▶ [Source excerpt]:
# Autotrail drop down monitor



## lufc (Jun 24, 2007)

After watching freeview TV for about 4 hours previous night, the next morning I switched on the monitor. It came on, flickered, went off, came on again then went off. Now no reversing camera, menu or TV signal. Looks like monitor itself as I was able to cable between output of the Obserview box and another TV and can see reversing camera picture.

Problem now is that we have found out that our dealer did not complete the MB&G paperwork and I have only found this out after going to another dealer to get it fixed. Our delaer has contacted Autotrail but still there is nothing in place to let me get this fixed under warranty somewhere local.

Anyone else experienced faulty monitor or not had MB&G paperwork completed?


----------



## georgiemac (Oct 22, 2007)

We had the same problem with our system, on our Miami - Brownhills tried several times to sort it out eventually having to fit a whole new system now working fine - maybe there was a dodgy batch


----------



## Steamdrivenandy (Jun 18, 2007)

▶ [Supplied data]:
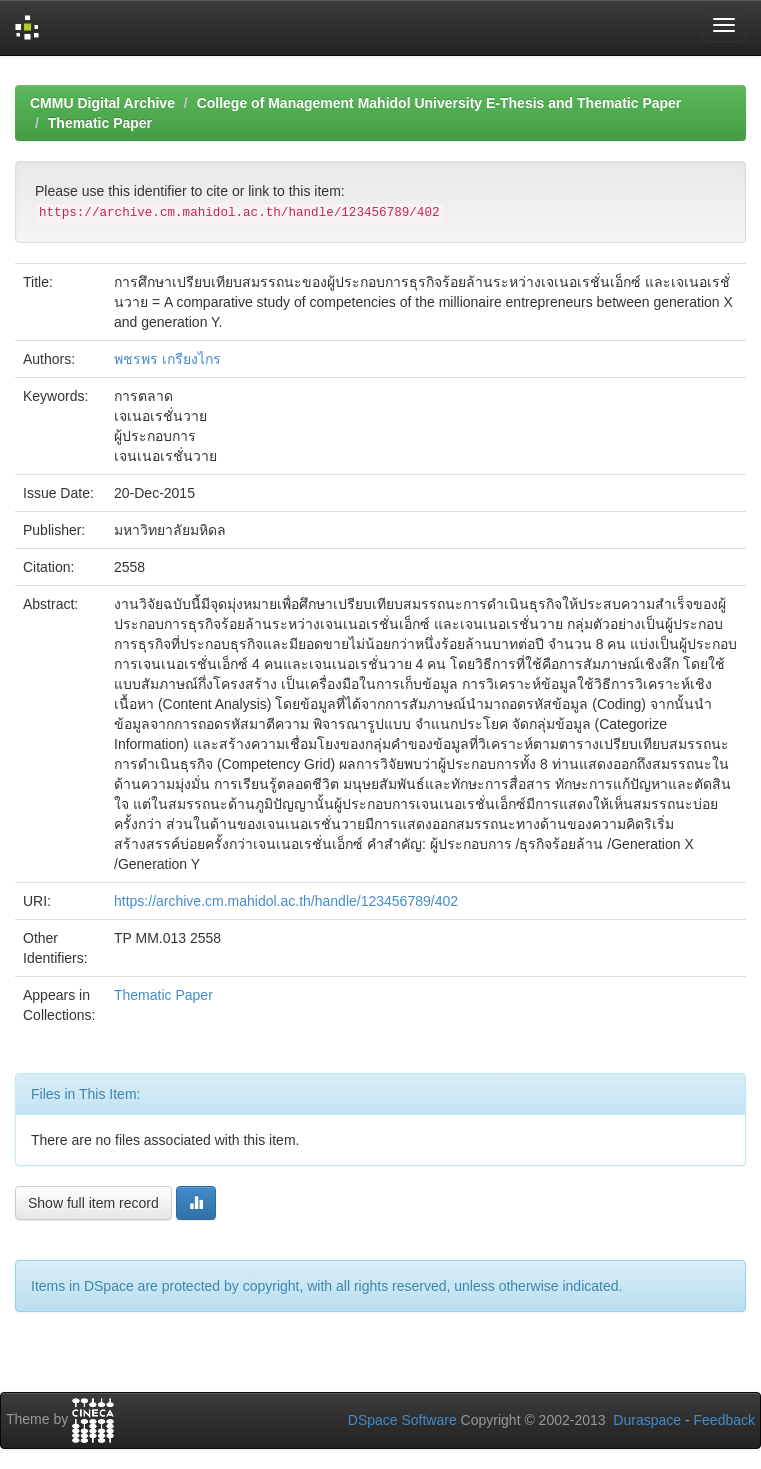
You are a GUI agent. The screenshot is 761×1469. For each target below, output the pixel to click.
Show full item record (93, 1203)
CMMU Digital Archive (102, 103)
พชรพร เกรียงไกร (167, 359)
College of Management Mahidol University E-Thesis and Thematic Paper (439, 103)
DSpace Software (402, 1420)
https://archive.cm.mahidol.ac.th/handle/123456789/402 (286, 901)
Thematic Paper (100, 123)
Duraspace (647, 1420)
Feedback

▶ [Set problem]: Carry on the forum thread about the Autotrail drop down monitor from its last line. The listing comes from a separate source.

▶ [The result]:
lufc said:


> After watching freeview TV for about 4 hours previous night, the next morning I switched on the monitor. It came on, flickered, went off, came on again then went off. Now no reversing camera, menu or TV signal. Looks like monitor itself as I was able to cable between output of the Obserview box and another TV and can see reversing camera picture.
> 
> Problem now is that we have found out that our dealer did not complete the MB&G paperwork and I have only found this out after going to another dealer to get it fixed. Our delaer has contacted Autotrail but still there is nothing in place to let me get this fixed under warranty somewhere local.
> 
> Anyone else experienced faulty monitor or not had MB&G paperwork completed?


What on earth is an MB&G! Sounds like a trade union or a 1960's sort of sports car to me.

SDA


----------



## time-traveller (Apr 23, 2007)

Steamdrivenandy said:


> lufc said:
> 
> 
> > After watching freeview TV for about 4 hours previous night, the next morning I switched on the monitor. It came on, flickered, went off, came on again then went off. Now no reversing camera, menu or TV signal. Looks like monitor itself as I was able to cable between output of the Obserview box and another TV and can see reversing camera picture.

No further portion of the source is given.